Œuvrant lors de la création de l'entreprise (incubation), lors de sa structuration (pépinière) et lors de son accélération (via le programme UpGrade), Unitec emploie 20 personnes dont 12 "startups managers" et est partenaire de 21 sites d'hébergement. La fusion avec l'agence AEC Communication et Fontaulab, dispositif qui relie entreprises innovantes et utilisateurs, est désormais "digérée". Elle opère sur trois verticales : les sciences de l'ingénieur (46 % des emplois depuis 1989), les sciences de la vie (32 %), et le numérique (22 %). Attention toutefois tant le numérique est soluble dans la plupart des activités et se révèle porteur ces dernières années, montant plutôt à 50 %. "Il génère pour l'instant de petites boîtes, même si c'est en train de changer", estime Stéphane Rochon.

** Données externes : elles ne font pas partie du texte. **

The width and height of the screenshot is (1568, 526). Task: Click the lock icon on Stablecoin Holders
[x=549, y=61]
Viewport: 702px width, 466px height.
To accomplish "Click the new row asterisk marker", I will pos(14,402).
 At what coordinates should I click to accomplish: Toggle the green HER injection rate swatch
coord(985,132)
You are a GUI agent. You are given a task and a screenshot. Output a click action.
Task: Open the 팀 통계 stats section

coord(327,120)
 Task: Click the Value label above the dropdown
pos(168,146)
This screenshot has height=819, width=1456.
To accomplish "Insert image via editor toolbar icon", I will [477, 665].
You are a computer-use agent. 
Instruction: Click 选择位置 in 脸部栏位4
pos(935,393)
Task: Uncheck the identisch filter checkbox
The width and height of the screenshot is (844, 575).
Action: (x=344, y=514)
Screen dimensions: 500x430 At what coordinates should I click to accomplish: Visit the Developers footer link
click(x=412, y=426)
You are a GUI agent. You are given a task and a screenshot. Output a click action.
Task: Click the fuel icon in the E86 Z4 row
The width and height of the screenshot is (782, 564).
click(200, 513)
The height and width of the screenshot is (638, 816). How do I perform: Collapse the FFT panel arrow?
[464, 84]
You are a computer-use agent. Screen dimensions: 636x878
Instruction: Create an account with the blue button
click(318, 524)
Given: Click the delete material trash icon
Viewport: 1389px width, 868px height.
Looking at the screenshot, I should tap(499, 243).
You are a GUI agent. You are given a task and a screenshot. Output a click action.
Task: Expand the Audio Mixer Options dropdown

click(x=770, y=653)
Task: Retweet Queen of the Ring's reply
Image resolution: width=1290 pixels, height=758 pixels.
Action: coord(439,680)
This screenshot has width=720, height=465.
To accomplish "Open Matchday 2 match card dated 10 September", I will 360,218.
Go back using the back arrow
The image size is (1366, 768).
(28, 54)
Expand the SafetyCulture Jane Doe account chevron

Unitec a gardé 44 dossiers l'an passé parmi les 140 projets reçus, portant à 128 le nombre de startups accompagnés sur 2018. Globalement, "nous voyons arriver moins de projets numériques « lights », la 25e place de marché ou de mise en relation, au profit de plus de dossiers porteurs d'une vraie innovation technologique ou d'usage, protégeable et plus tangible", observe Stéphane Rochon. Le directeur général d'Unitec souligne, comme beaucoup, que si le premier tour de table ne pose généralement pas de problème, c'est plutôt le second, "la tranche de 2,5 à 5 millions, qui n'est pas évidente. Il nous faut être vigilant car c'est là que les startups pourraient partir à Paris."

Deux priorités sont fixées : la première concerne le programme UpGrade lancé par le Conseil régional de Nouvelle-Aquitaine et opéré par Unitec. Dédié aux startups en cours d'accélération (la phase de "up" qui arrive après le "start"), il doit amener les sociétés accompagnées à franchir des caps importants, les menant jusqu'à la cinquantaine de salariés et à se positionner à l'international entre autres. Un appel à candidature sera lancé pour la 3e promotion durant ce mois de mars. Stéphane Rochon juge également prioritaire le travail sur un meilleur financement des entreprises post-amorçage, encore souvent fragiles :

"Le timing de cette première véritable levée de fonds est très difficile. Si elle arrive trop tôt, les fondateurs vont se retrouver méchamment dilués au capital. Si elle arrive trop tard et que l'entreprise n'est pas rentable, le risque est qu'elle prenne plus de temps que prévu et que pendant ce temps, la startup aille dans le mur."